--- START ---
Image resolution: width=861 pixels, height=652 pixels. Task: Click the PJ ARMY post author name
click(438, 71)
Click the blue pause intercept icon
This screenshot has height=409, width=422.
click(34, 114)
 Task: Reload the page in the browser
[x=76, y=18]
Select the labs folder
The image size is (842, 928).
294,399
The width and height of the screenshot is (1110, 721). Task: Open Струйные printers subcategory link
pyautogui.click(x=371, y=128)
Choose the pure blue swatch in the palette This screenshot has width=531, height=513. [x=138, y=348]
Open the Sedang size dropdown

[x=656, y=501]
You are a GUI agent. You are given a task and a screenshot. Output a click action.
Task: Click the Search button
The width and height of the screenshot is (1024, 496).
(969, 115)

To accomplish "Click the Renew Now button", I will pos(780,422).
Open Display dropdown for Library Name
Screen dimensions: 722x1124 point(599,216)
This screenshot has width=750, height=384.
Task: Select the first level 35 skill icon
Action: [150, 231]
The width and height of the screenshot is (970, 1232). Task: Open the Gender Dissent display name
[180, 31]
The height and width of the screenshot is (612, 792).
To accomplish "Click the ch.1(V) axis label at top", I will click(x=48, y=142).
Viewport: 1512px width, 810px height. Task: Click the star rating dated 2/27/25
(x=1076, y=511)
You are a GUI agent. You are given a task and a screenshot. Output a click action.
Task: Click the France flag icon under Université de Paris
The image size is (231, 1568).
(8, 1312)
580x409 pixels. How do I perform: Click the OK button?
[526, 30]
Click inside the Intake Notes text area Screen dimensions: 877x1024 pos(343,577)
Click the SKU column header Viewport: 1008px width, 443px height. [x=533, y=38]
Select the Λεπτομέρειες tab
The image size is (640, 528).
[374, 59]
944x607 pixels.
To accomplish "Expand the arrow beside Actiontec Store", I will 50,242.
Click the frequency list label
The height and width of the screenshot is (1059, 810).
--- END ---
» Work to be completed
From the data, pick out every line that includes "will".

» Output for this exercise
To accomplish "Click the Renew Now button", I will pos(780,422).
To accomplish "Click the ch.1(V) axis label at top", I will click(x=48, y=142).
To accomplish "Expand the arrow beside Actiontec Store", I will 50,242.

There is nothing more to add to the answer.